Mohammed Valiyakath Hydross, Sameer Abdul Samad, Mahesh Balakrishna Savitri, Ashish Datt Upadhyay,
Volume 12, Issue 1 (3-2024)
Abstract
Introduction: Colistin, a polymyxin antibiotic often reserved for treatment of multidrug-resistant Gram-negative infections, exhibits a narrow therapeutic index. Careful consideration of the pharmacokinetic (PK) and pharmacodynamic (PD) parameters of colistin is essential to maximize its efficacy and minimize toxicity. Both thrice-daily and twice-daily administration regimens have been employed, with critically ill patients posing unique challenges regarding colistin's PK/PD. Methods: This retrospective observational study compared the mortality rates, cure rates, length of hospital stay, nephrotoxicity, and readmission rates associated with thrice-daily and twice-daily administration of a fixed total daily dose of 9 million international units (MIU) of colistin in 151 critically ill patients with multidrug-resistant Gram-negative infections.

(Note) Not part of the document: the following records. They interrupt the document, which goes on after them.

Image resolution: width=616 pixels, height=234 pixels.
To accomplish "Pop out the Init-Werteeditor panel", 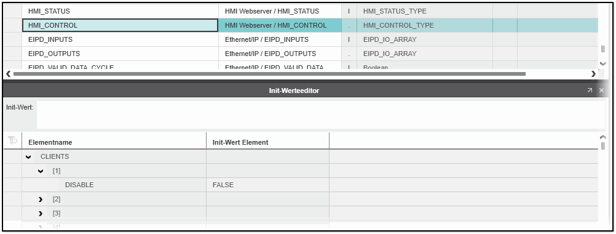I will (x=590, y=91).
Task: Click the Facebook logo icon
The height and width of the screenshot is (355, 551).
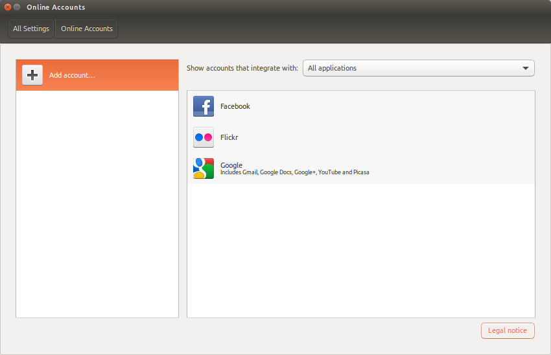Action: [x=204, y=106]
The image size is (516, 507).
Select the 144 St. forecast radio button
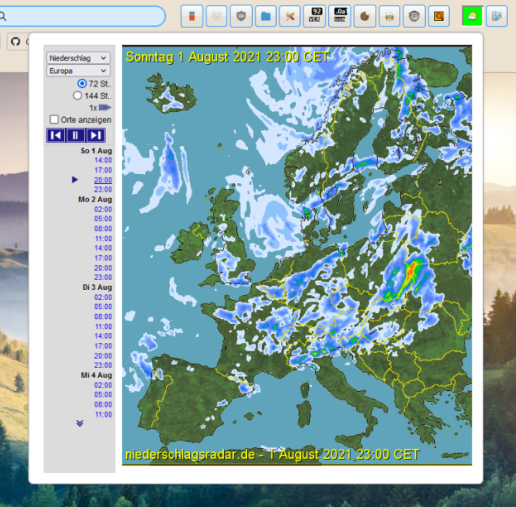77,95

Propensity score matching with a 1:5 case-control ratio was performed using XLSTAT software (by Addinsoft), and outcomes were analysed using logistic regression analysis. Results: Thrice-daily dosing of colistin was recorded in 125 patients, and twice-daily dosing in 26 patients. A total of 73 patients were included in the final analysis after propensity score matching. The 28-day mortality rates, clinical cure rates, and microbiological failure rates were comparable between the two groups (Odds ratio (OR) [95% confidence-interval (CI)] = 0.48 [0.07-3.46], P=0.467; 1.67 [0.31-8.90], P=0.548; 0.13 [0.001-19.5], P = 0.428, respectively). Hospital readmission rates within 90 days (OR [95% CI] = 1.05 [0.12-9.10], P=0.964) and duration of hospital stay (Beta coefficient = 1.55, P=0.683) were also comparable between the two groups. The incidence of nephrotoxicity-related AKI events during Colistin therapy was significantly lower with the 4.5 MIU twice-daily regimen (OR [95% CI] = 0.04 [0.004-0.35], P=0.004). Conclusion: Twice-daily colistin administration significantly reduces the risk of nephrotoxicity-related AKI events compared to thrice-daily administration in critically ill patients with multidrug-resistant Gram-negative infections.